Tolson's smile makes sense now. “That's what Hoover would tell me? So what? It doesn't matter.”

Clara takes another drink and blinks slowly. “You are sweet to say that. But it is a luxury to think so. A luxury not everyone can afford.”

I remember the empty shoes in the photograph Wechsler pushed at me. “I can afford it. We can.”

Clara leans back. Her hair is in her face. “I will not argue with you now. I am tired and the whiskey is on your side.”

I wait, but she says nothing more. Her eyelids flutter half-closed. “Do you
want to stay here?” I ask. “I just mean I don't want to send you home like this. I swear my intentions are pure.”

“You still think that men seduce women,” says Clara. She opens her multicolored eyes, and suddenly she no longer looks tired. “Poor boy.”

It is not like it was with Suzanne. There is no suspension, no whispered prayer for silk to stop my fall. There is only the falling, and it goes on and on, in fierce silence and sharp bursts of breath. Clara twines her fingers in mine, closes her eyes and says my name. In the morning, the pillow I hold smells of lilac and she is gone.

CHAPTER 49

THE LIGHT OF
a March morning spills across my bed. I open my eyes and blink at the ceiling. Then I turn my head to the side. Under the sun, red and gold lightning flashes within the dark storm cloud of Clara's hair. Her eyelids flutter. Still asleep, she flings out her arm, searching for something, and I move aside to let her seek until I realize it's me she wants. She takes my shoulder and pulls herself closer, making a small satisfied noise in her throat. Her breath brushes my face. Then, as though the proximity has awakened her, she opens those rainbow eyes.

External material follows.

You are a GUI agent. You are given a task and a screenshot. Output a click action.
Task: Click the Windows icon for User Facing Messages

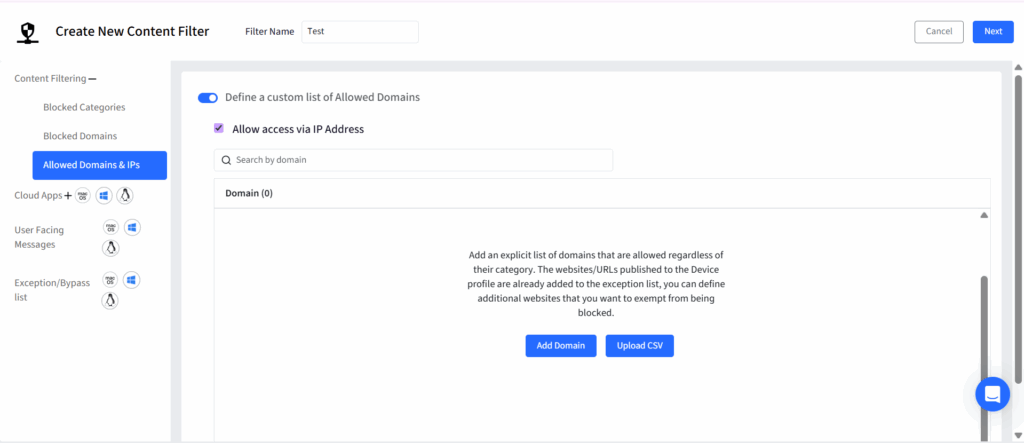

I should be used to this, but I am not. Her shoulders in the morning light, her hair across the pillow. Her eyes looking into mine. Months ago, with Tule Lake and
Korematsu
still fresh in my mind, I came down with a fever. I lay awake all night, burning with sickness, and as I lay there I heard her talking. In her sleep she said terrible things. She would not come again. I had failed; I was on the wrong side; I had done nothing to help those who needed me.